Summery Stuffed Squid with Caponata


So I’m afraid I’m not done with those Sicilian flavours yet. If I’m being honest with I’m not sure I ever will be I just love the way that the flavours of everything you see growing there pervade everything you eat. If you’ve never sampled the food think almonds, raisins, oranges, lemons, garlic, olives and capers and you’ll get the idea. There isn’t much that wouldn’t be improved upon given this treatment with the possible exception of chocolate.

With that in mind I decided to mess around with some squid this week. Squid is just coming into season in the UK and as long as you buy it with the Marine Standard Certificate (MSC) can be a delicious healthy and reasonably priced meal. Full of B vitamins (2,3 and 12), zinc, copper, magnesium, potassium, phosphorus and selenium, squid will help stabile your blood sugar, strengthen your bones, reduce your blood pressure, lower your risk of heart disease and relieve and help prevent arthritis. I am always amazed that more people don’t eat it regularly. Most folks I ask (and believe me I do) say it’s because it’s too rubbery but it all depends on how you handle it. With squid it’s either short or long. And never in between, unless you like rubber. One of my favorite ways to eat it is for a summer lunch, marinated in olive oil, lemon juice and lots of garlic then grilled on a hot barbecue as if it were a rare steak. Keep the minutes in the single figures. When a knife passes through it, it’s done. I toss mine in more olive oil and lemon juice with a big pinch of sea salt before diving in. But if you fancy taking your time about more and still enjoying a plate full of summery squid then this is definitely the way to go.

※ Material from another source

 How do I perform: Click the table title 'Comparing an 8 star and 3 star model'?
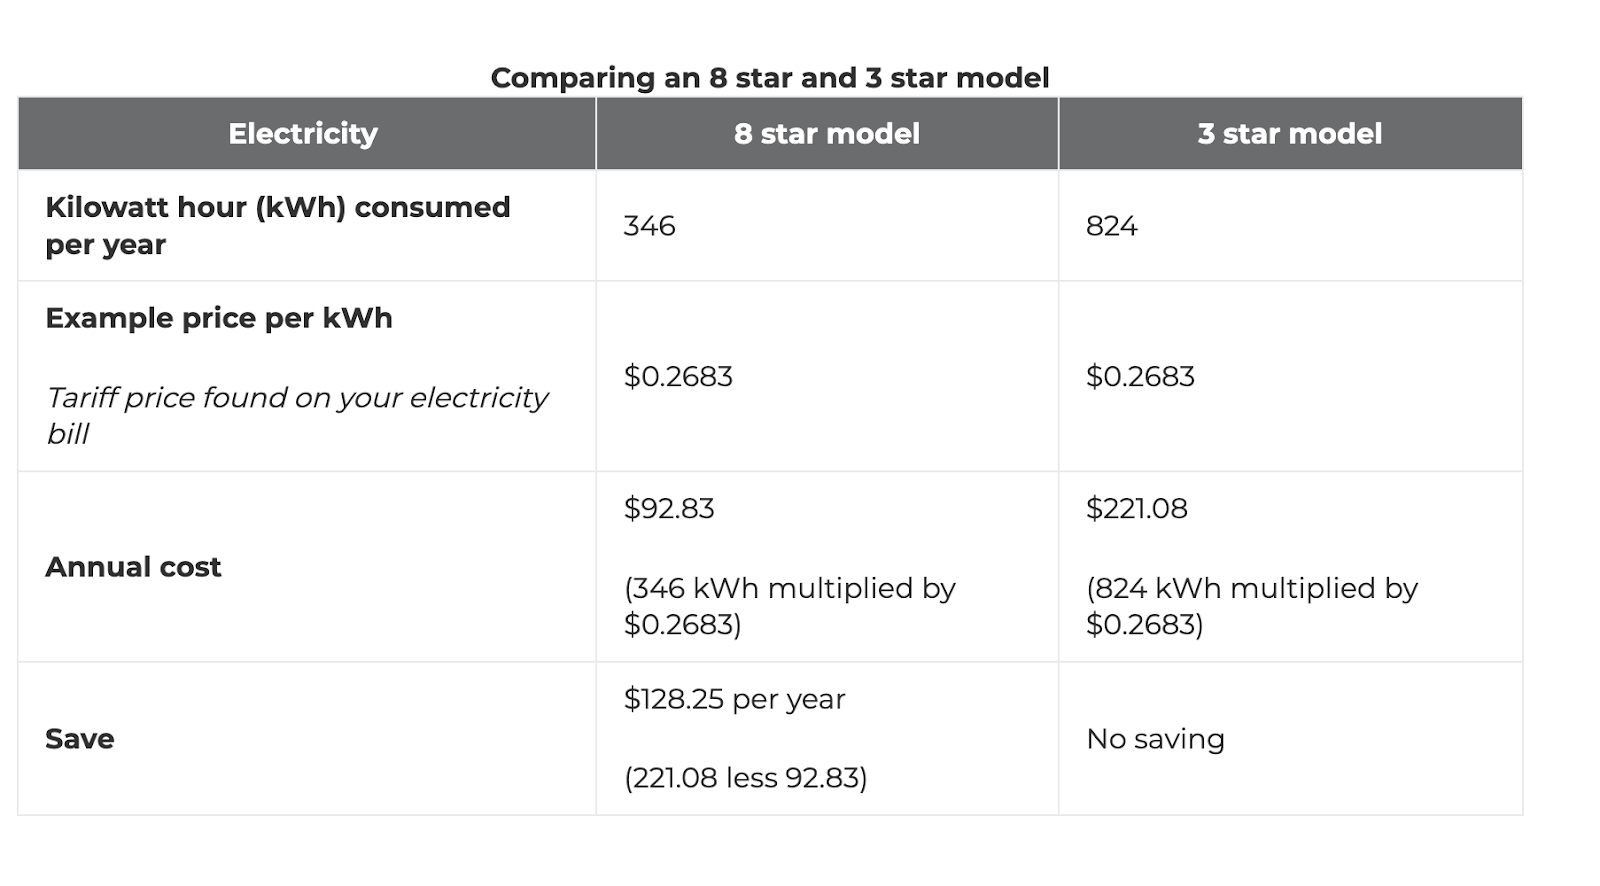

Stuffed Squid and Caponata Recipe

Serves 6:

For the squid:

12 squid hoods, cleaned

4-6 anchovies

1 red chilli

3 cloves garlic

A bunch fresh basil shredded just before you want to use it

150g fresh breadcrumbs

60g blanched almonds finely ground (in the processor)

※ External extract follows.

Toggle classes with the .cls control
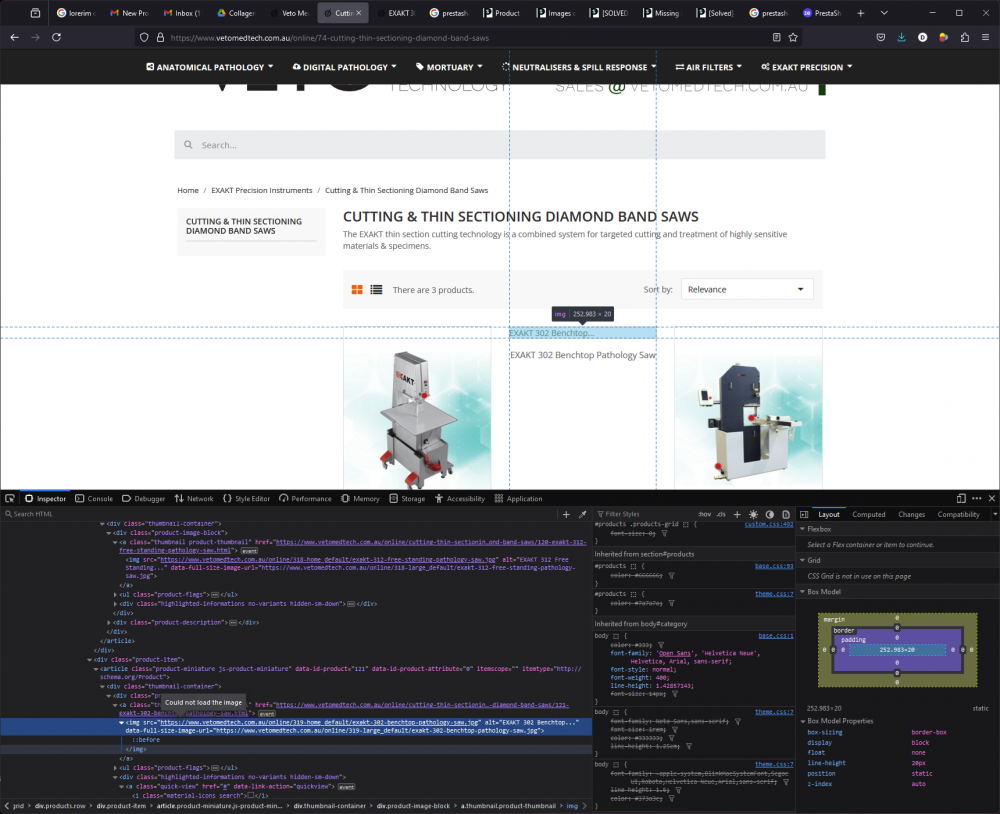pyautogui.click(x=722, y=514)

1 tbsp chopped black olives or a couple of tsps of tapenade

Start by crushing your garlic and leaving to one side for the allicin to develop, then warm through a couple of tablespoons of olive oil in a frying pan.

Melt the anchovies in the oil (using your wooden spoon to bash them up a bit and help them along the way) then throw in the garlic and chilli and move that around the own a bit to take off the raw flavour. Don’t let it colour. Pour the oil into a large bowl.

Soak your tomatoes in boiling water for a minute then slip their skins off and roughly dice then, reserving any of their juices. Add the chopped pulp and juices to the bowl with the oil.

Stir through the olives or tapenade and add the shredded basil along with the bread crumbs and ground almonds. Season the mixture with sea salt and pepper.

Using a teaspoon, stuff spoonfuls of the mixture into the squid hood and lie them side by side in an ovenproof dish. About 2 and 1/2 per hood usually does it, depending on the sir of your hoods. Sprinkle any left over mixture over the top and bake for 30-35 minutes or until a knife gently inserted into the squid passes through with no resistance.

For the caponata:

2 aubergines/ eggplants

2 courgettes/ zucchini

1 onion, diced

1 red chilli

1 tbsp each fresh oregano, thyme and flat leaved parsley, chopped

3 cloves garlic, crushed (do this first, it’s better for you)

6-8 large tomatoes, roughly died

2 tbsp capers

Around 40-50 ml (3 tbsps or just under) herby vinegar. I used four thieves vinegarĀ 

A handful of black olives (optional)

Start by slicing your aubergines and courgettes then browning them in a large frying pan. Your choice whether you salt them previously or not.

When they are golden brown on each side, put to one side.

Pour a tablespoon or so of oil to the pan then start softening your onion. After five minutes throw in the chilli and garlic, along with the herbs.

Cook for a minute or so, then add the capers and vinegar. Reduce the vinegar down for a couple of minutes then throw in the tomatoes. Bring to the boil, turn the heat down then simmer for fifteen minutes until it thickens up slightly.

Put the aubergine and courgette back into the pan for the last five minutes and throw in a handful of black olives if your using.

Top with some torn up basil, lots of freshly squeezed lemon juice and one or two squid hoods. Enjoy!